One surprise in the president's budget is how lightly the axe falls on military expenditures, a large source of possible savings. As Ezra Klein points out, the big winner unquestionably is Defense Secretary Robert Gates, whose budget is being trimmed by only $78 billion over a decade. (Must be something about the job--Reagan's defense secretary, Caspar Weinberger, was the big winner in the last great budget battle...do you suppose Gates also used G.I. Joe posters to make his case?)
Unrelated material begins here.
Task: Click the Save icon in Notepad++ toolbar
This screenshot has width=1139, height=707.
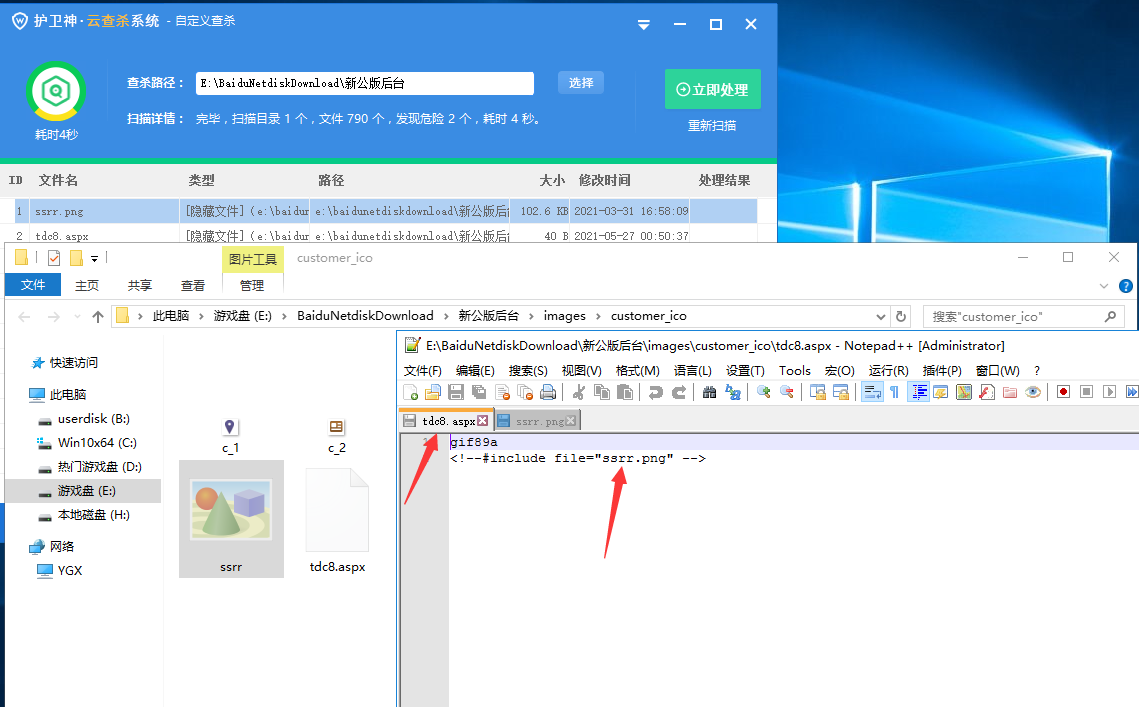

One reason why this is somewhat surprising is that there seemed to be quite a bit of momentum in both parties to finally cut the military budget, which has grown enormously
in the last decade. Traditionally, Democrats are frightened of proposing cuts because they fear being portrayed as weak, while Republicans don't want to propose them because they favor a large military, deficits be damned. Both those attitudes have showed signs of changing. Last summer, Reps. Barney Frank and Ron Paul led a bipartisan effort
to push for cuts. But the interest was broader than that. One indication was that all three of the Democrats who ran for ranking member of the House Armed Services Committee--Reps. Loretta Sanchez, Silvestre Reyes, and Adam Smith--said they were strongly committed to substantial cuts in military spending. Some Republicans, too, appeared open to the idea. Majority Leader Eric Cantor indicated a willingness
to consider military cuts, and several Tea Party groups, including the Tea Party Patriots
, have also embraced the idea, for the obvious reason that it could go a long way toward cutting the deficit.
That now seems unlikely. It's hard to believe that the Republican leadership will go further than the White House in proposing cuts to military spending, so whatever negotiations take place are likely to involve relatively paltry sums. Maybe something will change the political calculus--maybe the members of the Committee for a Responsible Federal Budget will gather, Egyptian style, in Lafayette Square and force the issue. But probably not.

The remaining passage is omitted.